DATA IN THIS EXERCISE: Begin

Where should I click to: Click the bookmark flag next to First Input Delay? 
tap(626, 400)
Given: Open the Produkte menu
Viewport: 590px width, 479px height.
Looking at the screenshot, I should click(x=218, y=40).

DATA IN THIS EXERCISE: End

> [THE PROBLEM]: What you write must match the material above exactly and in full.

> [TASK RESPONSE]:
Where should I click to: Click the bookmark flag next to First Input Delay? 
tap(626, 400)
Given: Open the Produkte menu
Viewport: 590px width, 479px height.
Looking at the screenshot, I should click(x=218, y=40).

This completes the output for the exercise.